Because Jesus became man,
Is there a law against becoming a man? Did Adam sin by becoming a man? Was it not God who made Adam a man? Was it not God who was responsible for the incarnation of Christ? This could only be a just basis for condemnation under the law if Christ by becoming a man became a sinner?
because he was made a curse for us
Are your suggesting that the Law could justly charge the person of Christ with sin because He was hung on a tree? Thus he actually and personally became a sinner himself under law and thereby God was just in administering the condemnation of the law to Christ upon the cross? If so, then he personally deserved it as he himself was the violator of the law as it was his body that hung on the tree and not mine or yours? Is that what you are saying? It seems to be! You are saying the law found Christ to be a sinner and personally cupable and justly condemnable by Law.
However,if that be the case, then how could it be "for us" as we were already condemned under law and already personally culpable and justly condemnable by Law? It would seem making him to be a sinner under law eliminates him as a qualified redeemer rather than qualfies him as a redeemer from the law.
Moreover, by simply quoting "for us" begs the entire question as to what that really means. Indeed, any man that is hung on a tree is "cursed by God" whether he is sinless or a sinner but not "for us" but only for himself.
The only possible way "for us" makes any sense at all in that context is that he acted not personal capacity but in a representative capacity "for us" in being made sin as the Second Adam, just as Adam acted in a representative capacity and not in a personal capacity in the Garden test. If he had acted personally then he alone would have been charged with sin.
He was "made" to be sin, made a curse by the law. He did not nail himself to the cross. He did not share any responsibility and thus any personal accountability for being on the cross as he was completely passive in this act. This passage says nothing more or less than "he was made to be sin for us who knew no sin." The only possible legal way He could be made sin "for us" by being hung on a tree is if he acted in a substitutionary representative capacity on the cross being condemned in our place suffering vicariously rather than acting as an individual. If he acted as an individual then he justly deserved death. If he acted in a representative capacity then we justly deserved condemnation and satisfied it completely in him.

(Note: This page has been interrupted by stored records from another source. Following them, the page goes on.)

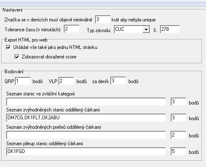206x167 pixels.
Task: Click the pileup points field showing 5
Action: (178, 151)
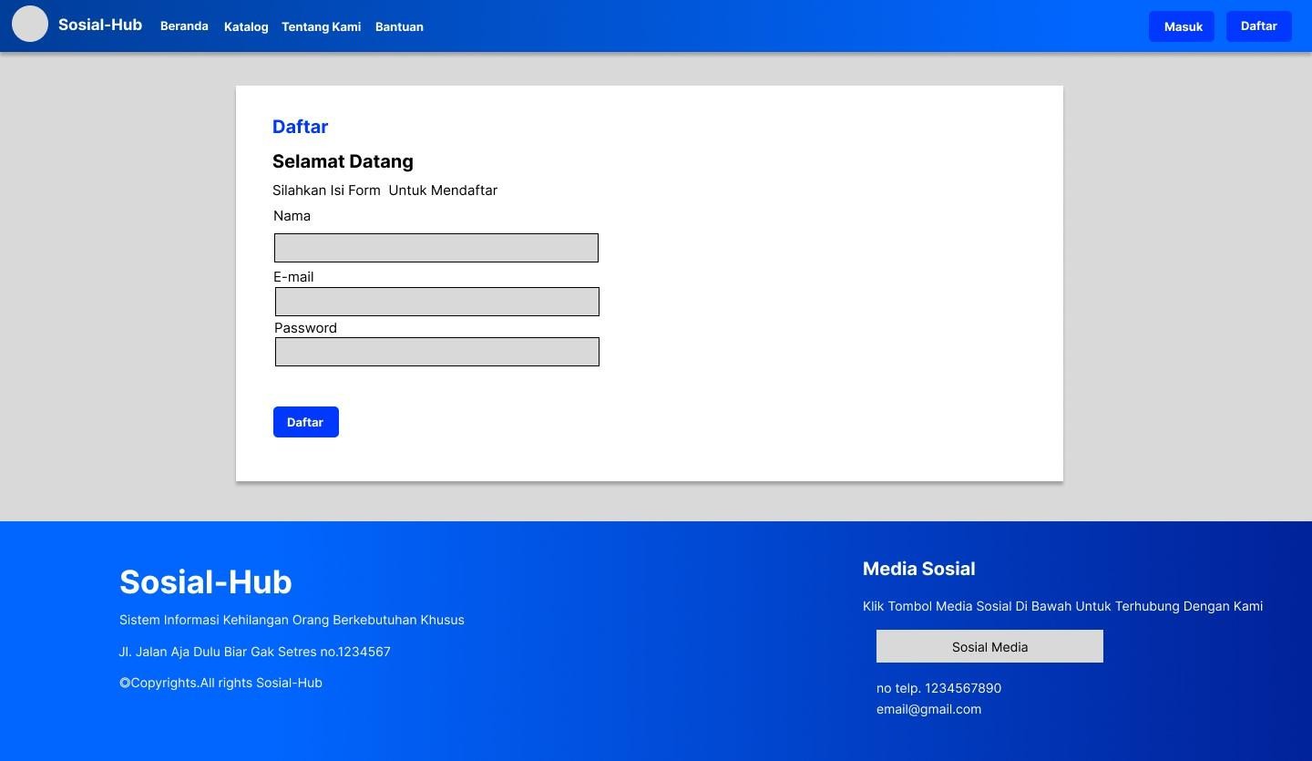Click the Media Sosial footer heading
This screenshot has height=761, width=1312.
pyautogui.click(x=918, y=569)
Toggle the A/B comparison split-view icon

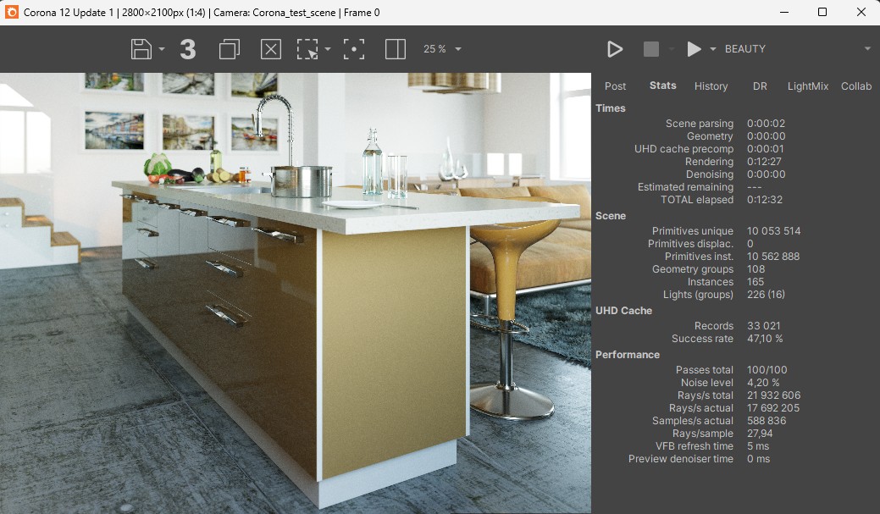[395, 49]
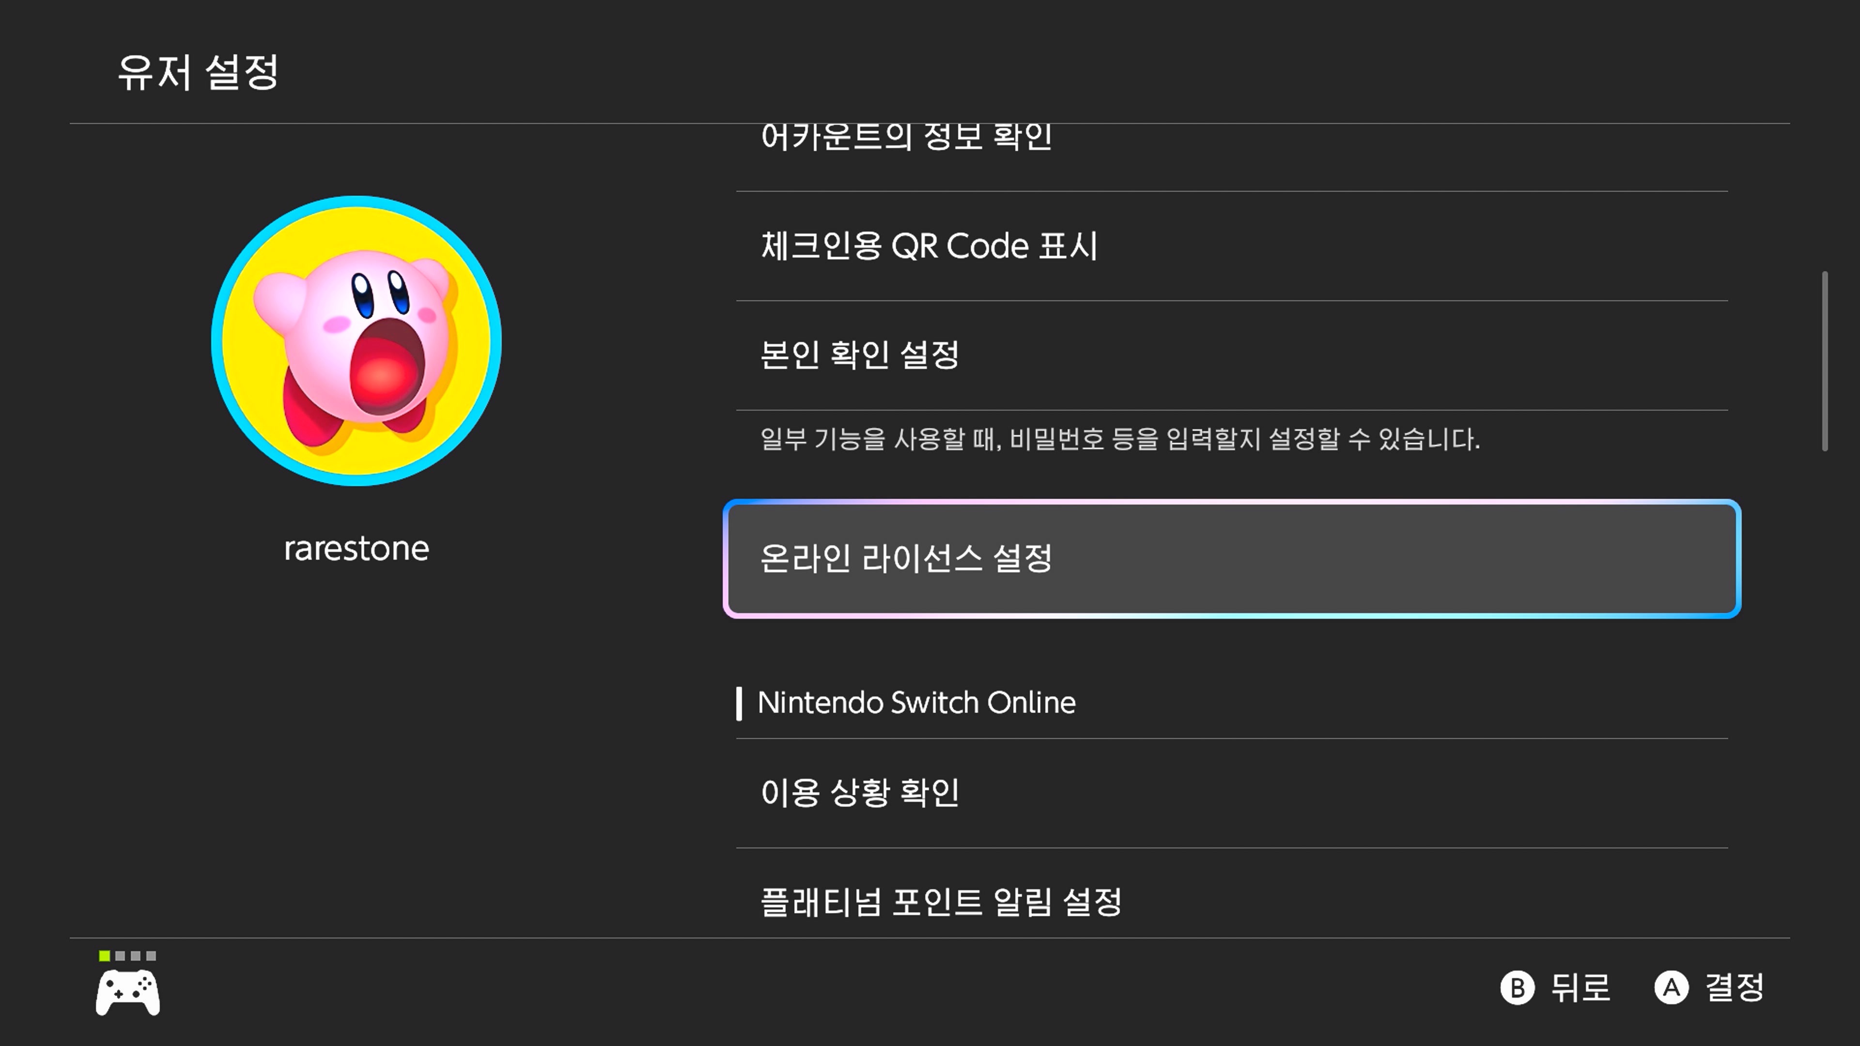Screen dimensions: 1860x1046
Task: Open 온라인 라이선스 설정
Action: [1231, 558]
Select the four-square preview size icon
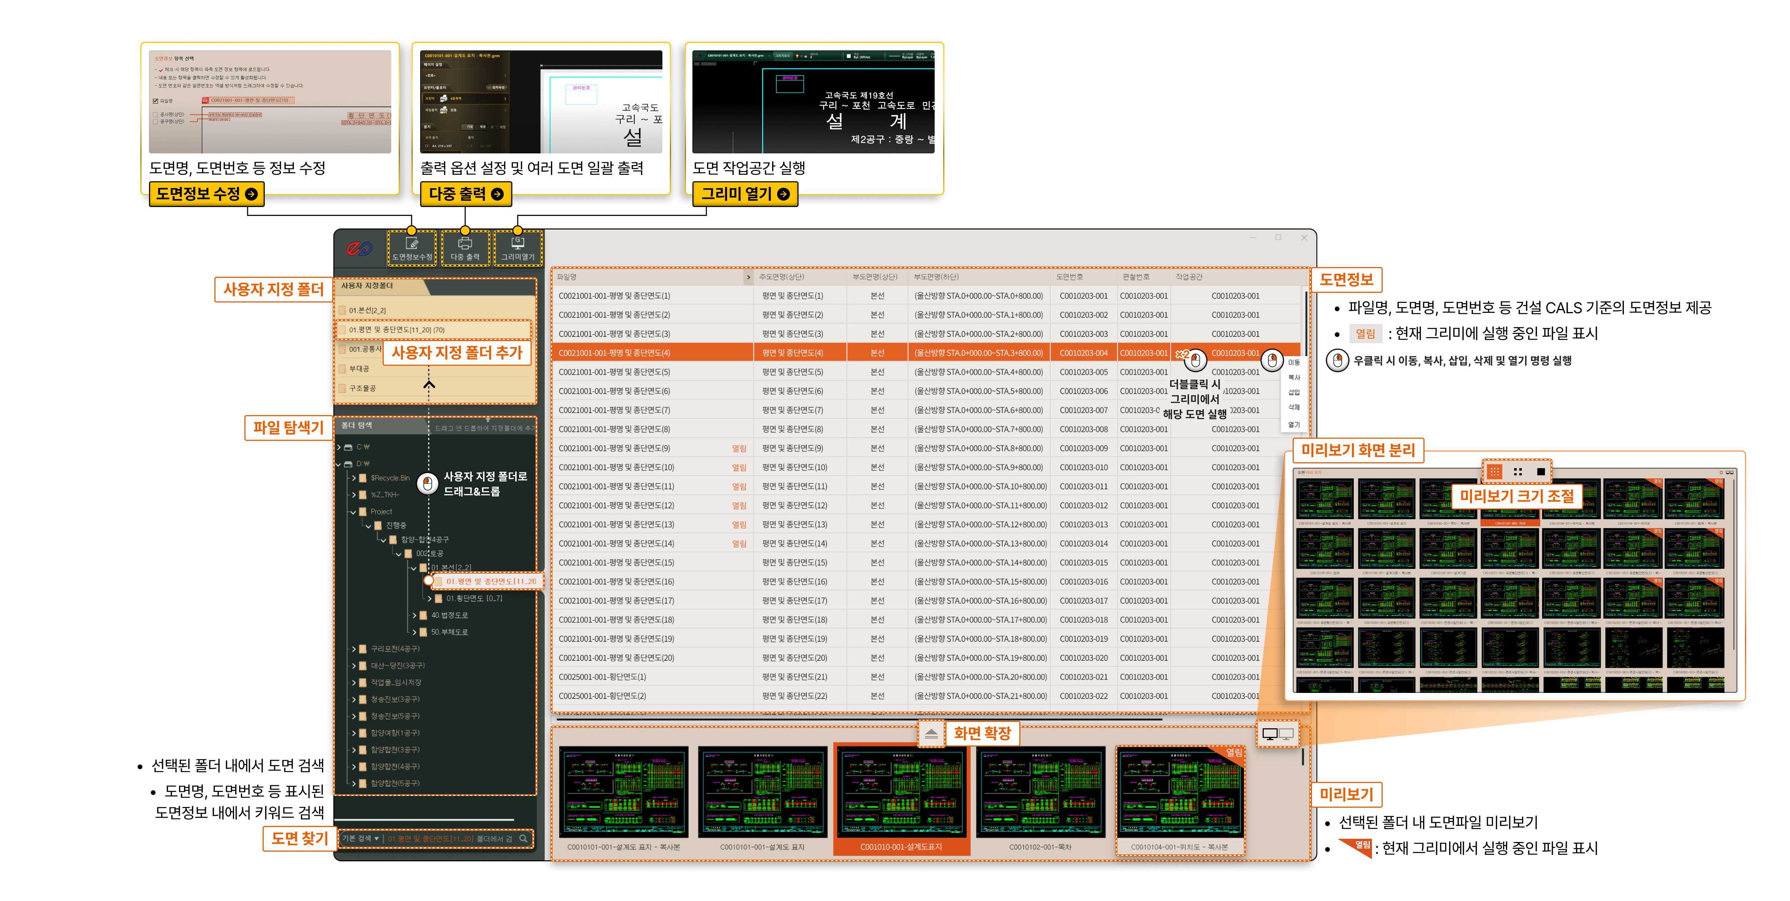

So claiming he personally deserved condemnation under the law repudiates his qualifications to be a redeemer from the curse of the law as it makes him personally guilty. However, to claim that he acted in a substitutionary representative capacity on the cross and in that capacity he was "made to be sin" is in keeping with his Second Adamic covenant role and does no violence to his own personal righteousness.
The difference between the representative roles of the first and Second Adam are many. For example, the representative role of the first Adam was a test of obedience, which he failed as a person and as a representative. However, Christ never failed in the test of personal obedience. On the cross he was not acting in the role of obedience, but in the representative role as a sinner justly condemned because he represented justly condemned sinners.